■ Instructions for the task:
Nothing but an exact copy of the records is expected here.

○ ○ ○ ○ ○

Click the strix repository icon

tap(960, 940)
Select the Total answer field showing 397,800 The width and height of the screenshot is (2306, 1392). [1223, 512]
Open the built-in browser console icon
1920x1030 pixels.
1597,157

○ ○ ○ ○ ○

■ Answer to this problem:
Click the strix repository icon

tap(960, 940)
Select the Total answer field showing 397,800 The width and height of the screenshot is (2306, 1392). [1223, 512]
Open the built-in browser console icon
1920x1030 pixels.
1597,157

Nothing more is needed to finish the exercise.